Figure 2: Known G6Pase mutations and predicted G6Pase structure. Source: Chou et al., 2001
Figure 2: Known G6Pase mutations and predicted G6Pase structure.
Source: Chou et al., 2001

Similarly with previous publication, Chou et al.were attempting to solve G6PT structure. Instead of using X-ray crystallography, G6PT was tagged at the amino- and carboxy-terminal regions and subjected to proteolytic digestion. The proteolytic digestion revealed that both terminal ends were located within the cytoplasm which suggested either a 10 or 12 transmembrane domain regions (Chou et al., 1999). Chou et al. generated two G6PT mutants, T53N and S55N, in order to solve this dilemma. They decided to mutate these residues because in the 10 transmembrane domain model the residue would be outside the membrane while in the 12 membrane domain it would be within the membrane. These mutants were subjected to Asn-linked glycosylation where only residues outside the membrane would be glycosylated. Chou et al. determined that both the T53N and S53N where glycosylated which demonstrated that the 10 transmembrane domain model was reliable (Chou et al., 1999). Investigating further, the sequence alignment with known homolog UhpT suggests that R28 and R275 are involved in substrate binding and D388 and K391 are involved in forming intra-helical salt bridge. Chou et al. generated R28C and R28H mutants and demonstrated complete abolishment of G6PT function and confirmed the long held belief that G6PT was had 10 transmembrane domains (Chou et al, 2009).

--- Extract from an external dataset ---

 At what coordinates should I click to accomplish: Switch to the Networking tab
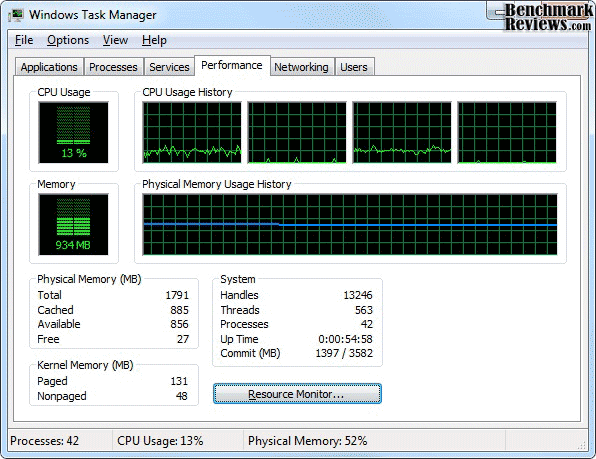click(x=301, y=67)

Figure 3: Predicted structure of G6PT with selected mutations of predicted critical residues. Source: Chou et al, 2009
Figure 3: Predicted structure of G6PT with selected mutations of predicted critical residues.
Source: Chou et al, 2009

Disease Affects in GSD-I Patients

GSD-I has been implicated in a great deal of complications ranging such as hypoglycemia, hyperuricemia, hypertriglyceridemia, and lactic acidosis as the most frequently observed to stunted growth and malignant liver tumors. Due to the defects associated with G6Pase, the conversion of G6P to glucose is impaired. Thus, because of this inability to convert G6P to glucose, the body is unable to maintain the blood glucose levels and homeostasis. This results in the condition called hypoglycemia. Furthermore, the excessive amount of G6P is then fluxed into the alternative pathways with produce triglycerides, lactate, and uric acid or converted back to glycogen which then accumulates in the kidneys and liver. This accumulation in the kidneys and liver can then result in enlarged kidneys, and kidney tumors (benign and malignant). The development of malignant liver tumors has been a research interest. Seeking to characterize the molecular profile of GSD-associated malignant liver tumors (HCAs), Calderaro et al. analyzed 25 HCAs developed in 15 patients with GSD by gene expression and DNA sequence of HNF1A, CTNNB1, IL6ST, GNAS, and STAT3 genes which are various forms of HCAs. Also, Calderaro et al. investigated all the GSD non-tumor livers for glycolysis, gluconeogenesis, and fatty acid synthesis alterations then compared the these observations with those observed in other H-HCA and non-GSD liver samples. What they observed was a particular molecular profile in GSD-related HCA characterized by a lack of HNF1A inactivation which is observed in with HNF1A inactivation and glucose-6-phosphatase deficiency (Calderaro et al., 2013).